Gilt man bei uns zu schnell als krank?
Die schweren psychischen Erkrankungen haben nicht zugenommen, aber man darf nicht jede Trauer, jeden Stress, jede persönliche Überforderung unter unseriösen Marketing-Begriffen wie „Burn-out“zur Krankheit hochjazzen. Damit nimmt man den wirklich Kranken die dringend benötigten Behandlungsplätze weg. In der internationalen Klassifikation der Weltgesundheitsorganisation ist „Burn-out“eine sogenannte Z-Kategorie, so etwas Ähnliches wie Falschparken. Das Problem solcher Begriffe ist, dass unter „Burnout“echte Depressionen laufen, aber eben auch ganz normale Befindlichkeitsstörungen und belastende Lebenskrisen, die aber keine Krankheiten sind. Deshalb muss man erst mal eine richtige Diagnose stellen.
Stimmt es eigentlich, dass überdurchschnittlich viele Psychopathen in hohen Führungspositionen sitzen?
Früher haben die Psychiater über Psychopathen gesagt: In Kriegszeiten beherrschen sie uns, im Frieden behandeln wir sie. Natürlich sind Führungspersonen oft außergewöhnliche Menschen, und das ist auch gut so. Auf Dauer wird sich aber Rücksichtslosigkeit auch im Wirtschaftsleben nicht auszahlen. Sie müssen schon Menschenkenntnis haben, wenn Sie ein Unternehmen effektiv führen wollen.

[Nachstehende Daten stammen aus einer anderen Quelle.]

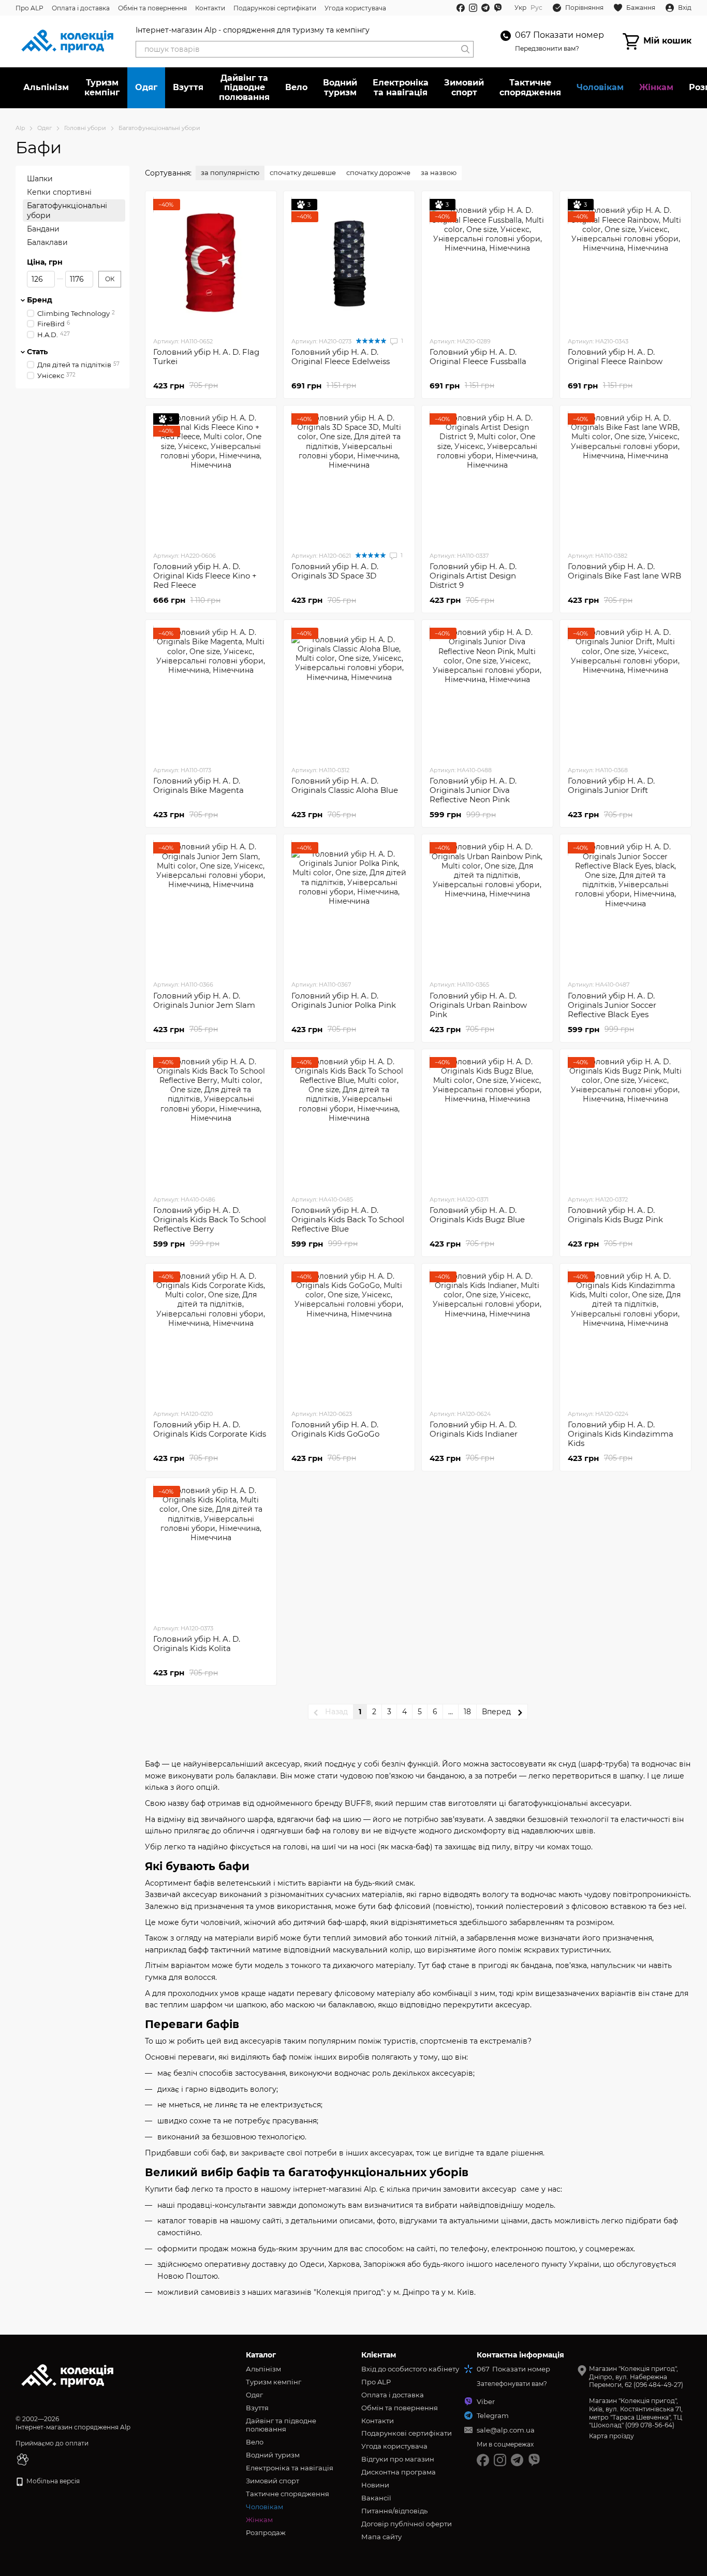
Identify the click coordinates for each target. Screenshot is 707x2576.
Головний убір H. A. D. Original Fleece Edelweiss (340, 356)
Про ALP (29, 8)
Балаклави (47, 242)
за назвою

Bei Politikern scheint mir heute aber der Wildwuchs im Internet und in den sozialen Medien eine Rolle zu spielen, da können auch abwegigste Leute sich eine völlig abgedrehte Anhängerschaft zusammentwittern.
Unser Problem sind die Normalen und nicht die „Irren“, sagen Sie – impliziert das nicht auch, dass wir den „Irren“anders begegnen sollten?
Sicher, aber das geht nur, wenn man vor psychisch Kranken keine Angst hat. Angst hat man vor allem vor dem Unbekannten. Und deswegen ist mir mein Buch ein so wichtiges Anliegen. Wenn man aufgeklärt ist über alle psychischen Krankheiten, dann kann man auch viel besser auf psychisch Kranke zugehen. Wenn psychisch Kranke Verbrechen begehen, werde ich nicht selten interviewt, aber ich vergesse dabei nie, darauf hinzuweisen, dass statistisch gesehen psychisch Kranke weniger häufig straffällig werden als Normale. Also: Hüten Sie sich vor Normalen!
Nehmen psychische Krankheiten in Krisenzeiten zu?
In Kriegszeiten hat die Suizidrate interessanterweise deutlich abgenommen, obwohl es da ja viel mehr plötzlich eintretende Katastrophen gab. Doch offensichtlich kommt der Mensch in der Regel mit solchen Schicksalsschlägen meist ganz gut klar. Jetzt in der Corona-Pandemie haben die schweren psychischen Krankheiten nicht zugenommen, die Psychiatrien waren eher leerer. Allerdings ist diese Krise für uns alle sehr belastend und sicher besonders auch für manche Patienten.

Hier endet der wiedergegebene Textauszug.